Concise, critical reviews of books, exhibitions, and projects in all areas and periods of art history and visual studies
February 13, 2008
John Oliver Hand, Catherine A. Metzger, and Ron Spronk Prayers and Portraits: Unfolding the Netherlandish Diptych Exh. cat. Washington, DC: National Gallery of Art in association with Yale University Press, 2006. 352 pp.; 238 color ills.; 90 b/w ills. Cloth $75.00 (9780300121551)
Exhibition schedule: National Gallery of Art, Washington, DC, November 12, 2006–February 4, 2007; Koninklijk Museum voor Schone Kunsten, Antwerp, March 3, 2007–May 27, 2007

Prayers and Portraits: Unfolding the Netherlandish Diptych is the scholarly catalogue accompanying an exhibition organized by its authors for the National Gallery of Art in Washington and the Koninklijk Museum voor Schone Kunsten in Antwerp, in association with the Harvard University Art Museums. Complementing the volume is a second book, Essays in Context: Unfolding the Netherlandish Diptych (John Oliver Hand and Ron Spronk, eds., Cambridge, MA: Harvard University Press, 2006), which collects writings by thirteen specialists from the field of Netherlandish art history. The catalogue focuses primarily on material, technical, and qualitative issues contextualized by format and use, while its counterpart offers “interdisciplinary” perspectives, meaning perspectives from “different fields of art history.” The books thus have distinct objectives. In approaching the catalogue as an autonomous work, I found the technical information fascinating, and the illustrations evocative and unparalleled in quality for diptych studies. The positive features of the volume are tempered, however, by reductive discussions of non-technical issues that fail to do justice to this important Renaissance art form.

The catalogue opens with two brief essays: “The Diptych Format in Netherlandish Painting” and “Material and Technical Aspects of the Netherlandish Diptych.” The former covers more territory than its narrow title suggests; some of these issues will be discussed below. The latter lays out the scope, methods, limitations, and general conclusions relating to a series of technical studies that formed the basis for the exhibition. In all, twenty-five paired panels, fourteen single panels that likely once belonged to diptychs, and one independent panel that the authors believe influenced Netherlandish diptychs were assembled for evaluation. The approaches employed include infrared reflectography, x-radiography, dendrochronology, and inspection with a binocular microscope. A range of exciting new findings emerged from these studies, in some cases determining whether two separate paintings thought to have been once the wings of a diptych (or small triptych) were in fact conjoined. To take one example, it is now nearly certain that Rogier van der Weyden’s panels of Saint George and the Dragon (ca. 1432) in Washington and the Virgin and Child (ca. 1432) in Madrid were once the front and back of a single panel that was cut apart sometime later. The technical studies also revealed some fascinating information about frames and hinges, which again can help establish whether two individual panels were once paired as a diptych, and about hanging devices, which can lead to fresh insights on display. New proposals also were offered about the roles of artists, workshop assistants, and “donors” in the production process. For instance, the discovery that Jan Provost painted over the original setting in his portrait of a Franciscan monk now in Bruges—an interior complete with windows and a hearth—prompted a reevaluation of the role of artist and sitter: perhaps it was the monk, with his vow of poverty, who insisted on the change.

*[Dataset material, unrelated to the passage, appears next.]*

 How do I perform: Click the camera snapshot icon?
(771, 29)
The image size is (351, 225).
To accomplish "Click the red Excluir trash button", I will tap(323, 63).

Sufficient expository illustrations are a must for a project devoted to the qualitative, material, and technical aspects of art. The authors took full advantage of the extraordinary resources at their disposal to exceed expectation in this regard. Every image of a diptych, whether an overview or detail, and nearly every comparative photograph is reproduced in full color, with the exception of certain technical studies that were produced without color from the start. Another plus is the catalogue’s departure from the many prior publications that reproduce diptychs without their original frames or that omit the exterior painted panels. Here both are included. This is important, since such elements often provide tantalizing clues about ownership, purpose, and use in the form of inscriptions, figures, objects, heraldry, and simulated materials such as porphyry. Certain photographic details, furthermore, reveal unusual material aspects of the works that provide evidence for display and use. For instance, the outer panels of one portrait diptych in Antwerp, only three-and-a-half inches high, were painted to simulate book covers with banded spines. The portraits may have been joined originally by a leather binding and held closed with ties along the outer edges. For a diptych in Utrecht with a Latin text on the left (the so-called Lentulus Letter describing Christ’s appearance and character) and Jesus in profile on the right, the authors provide a photographic detail of wear on the frame as evidence for use: the painting was opened and closed repeatedly while hanging from a nail. Also praiseworthy is the presentation of overviews in ways that correspond to the format and structure of diptychs. The interior panels are reproduced on facing pages which, when the catalogue is opened and closed, invoke the handling of a diptych, as does the reproduction of a diptych of the Virgin and Child and a cleric, now in a private collection, in a partially open, upright position as if displayed on a tabletop or altar. The portable aspect of some diptychs is suggested by reproducing in full scale those works smaller in dimension than the catalogue’s printing margins.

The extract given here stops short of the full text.